All of this has underscored the urgency of measures such as the Toxic Substances Control Act to give us better information and regulatory capacity for coping with the many new chemical compounds that we have been introducing into the commercial market each year. It also underscores the fact that the struggle against disease must increasingly be waged, not simply in the hospitals and the doctors' offices, but on our farms, in our factories, and in our personal lifestyles. And it suggests that, if--in the words of one medical authority--"environmental disease is becoming the disease of the century," then environmental protection, in the broadest sense of the phrase, must increasingly become the most important ingredient in any national health program.

If there have been doubts that "environment" is truly a global concern, and that all nations have a very real stake in the development of effective international efforts in any environmental protection and improvement, they should have been dispelled by the growing awareness of the international scope and seriousness of the pollution of the marine environment, the spread of chemical contaminants, the problem of acid rain, and the depletion of the layer of ozone that shields mankind from harmful solar rays by the release of fluorocarbons into the environment, among other problems. The build-up of atmospheric carbon dioxide from the combustion of fossil fuels has enormous potential significance for global climate and world food production.

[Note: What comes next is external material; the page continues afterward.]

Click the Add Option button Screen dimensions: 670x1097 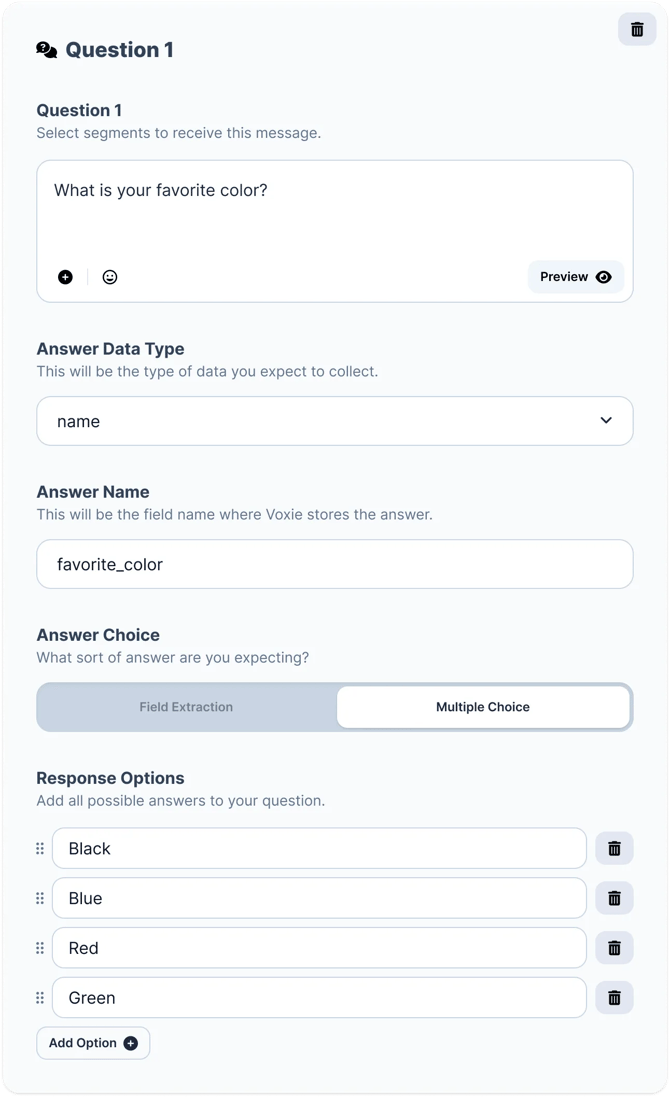[93, 1043]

Sharing Control Technology

We can expect, in the years ahead, increasing pressures on EPA to share its know-how on pollution control with a developing world faced with extraordinary problems arising from population growth, food demand, and industrial development. The growing global demand for food will require us to establish a more precise policy on how best to control the global release of bioaccumulative, persistent pesticides. Developing nations will increasingly discover human health problems associated with the vast array of chemical compounds currently in use and under development. We will, as a result, face growing requests from developing countries for EPA experts to help in the establishment of environmental programs and to deal with specific environmental problems.

EPA can head into the 1980s with a clear sense of accomplishment and with a far better idea than we had ten years ago of the problems that we face and of the things we need to do.

EPA can take great pride in the fact that, faced with an extraordinarily complex array of issues and statutory mandates, it has put in place much of the regulatory machinery needed to ensure the eventual achievement of a sound and healthy environment for all.

I foresee a major challenge in the next year or two to our whole environmental protection system, particularly to the Clean Air Act. EPA should welcome constructive review. EPA should take the lead in seeking out and correcting cases of excessive or ill-founded regulation. EPA should, as I suggested earlier, be innovative and open in finding ways to expedite environmental decision-making, such as is involved in the siting of plants and other facilities.

I have always believed that we need greater room for administrative flexibility and the exercise of discretion--always subject to active Congressional oversight--in the implementation of environmental statutes. But our society must firmly resist efforts to roll back our historic environmental protection achievements. We must never forget that a healthy environment and the continued healthy functioning of the natural systems of the Earth are the foundations upon which all human activity, progress, and welfare must ultimately depend.

EPA has a proud and vital mission. Environmental problems are world-wide. They can be expected to become tougher rather than easier. The World Conservation Strategy developed by the International Union for the Conservation of Nature with World Wildlife Fund support and the Global 2000 Report of the Council on Environmental Quality help outline the problems, set priorities, and recommend national and international action strategies. The United States must undertake a leadership role in addressing these issues worldwide, and EPA must assume a major part in that critical task.


Train was EPA's second Administrator and was at the time of this writing President of the World Wildlife Fund, U.S.